**BRIEF**
Starting from the line that contains "This screenshot has width=1568, height=718.", output every remaining line of the records below exactly as it appears, that line and the last one included.

**DATA EXTRACTS**
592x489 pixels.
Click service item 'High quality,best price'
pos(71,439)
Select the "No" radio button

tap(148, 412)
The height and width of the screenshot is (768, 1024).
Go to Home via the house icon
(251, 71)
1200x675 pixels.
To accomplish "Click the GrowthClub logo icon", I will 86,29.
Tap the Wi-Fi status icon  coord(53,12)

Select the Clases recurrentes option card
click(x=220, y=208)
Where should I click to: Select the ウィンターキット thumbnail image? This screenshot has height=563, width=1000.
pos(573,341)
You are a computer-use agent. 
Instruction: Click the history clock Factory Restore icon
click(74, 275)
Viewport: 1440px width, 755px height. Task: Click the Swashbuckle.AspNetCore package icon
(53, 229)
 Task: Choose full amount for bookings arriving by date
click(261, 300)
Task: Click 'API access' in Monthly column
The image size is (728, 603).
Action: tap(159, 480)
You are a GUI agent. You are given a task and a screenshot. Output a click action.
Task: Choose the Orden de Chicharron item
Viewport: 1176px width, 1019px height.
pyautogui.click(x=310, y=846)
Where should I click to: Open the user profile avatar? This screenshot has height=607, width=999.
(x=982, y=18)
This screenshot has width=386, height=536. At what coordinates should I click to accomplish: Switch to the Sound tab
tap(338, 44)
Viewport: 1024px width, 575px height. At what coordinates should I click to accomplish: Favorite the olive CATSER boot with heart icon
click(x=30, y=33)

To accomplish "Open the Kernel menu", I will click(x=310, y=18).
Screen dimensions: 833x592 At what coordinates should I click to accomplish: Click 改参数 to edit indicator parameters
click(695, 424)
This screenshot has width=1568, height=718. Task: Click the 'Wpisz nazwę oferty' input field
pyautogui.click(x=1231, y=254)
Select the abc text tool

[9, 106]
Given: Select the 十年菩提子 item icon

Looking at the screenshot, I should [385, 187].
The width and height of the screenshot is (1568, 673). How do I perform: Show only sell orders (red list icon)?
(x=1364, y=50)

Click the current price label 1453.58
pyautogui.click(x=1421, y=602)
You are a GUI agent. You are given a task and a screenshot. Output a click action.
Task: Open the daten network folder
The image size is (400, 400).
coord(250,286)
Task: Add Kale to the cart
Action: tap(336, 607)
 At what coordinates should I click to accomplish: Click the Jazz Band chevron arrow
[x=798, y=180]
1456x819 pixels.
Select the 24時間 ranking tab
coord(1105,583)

**RESULT OF THIS EXERCISE**
This screenshot has width=1568, height=718. Task: Click the 'Wpisz nazwę oferty' input field
pyautogui.click(x=1231, y=254)
Select the abc text tool

[9, 106]
Given: Select the 十年菩提子 item icon

Looking at the screenshot, I should [385, 187].
The width and height of the screenshot is (1568, 673). How do I perform: Show only sell orders (red list icon)?
(x=1364, y=50)

Click the current price label 1453.58
pyautogui.click(x=1421, y=602)
You are a GUI agent. You are given a task and a screenshot. Output a click action.
Task: Open the daten network folder
The image size is (400, 400).
coord(250,286)
Task: Add Kale to the cart
Action: tap(336, 607)
 At what coordinates should I click to accomplish: Click the Jazz Band chevron arrow
[x=798, y=180]
1456x819 pixels.
Select the 24時間 ranking tab
coord(1105,583)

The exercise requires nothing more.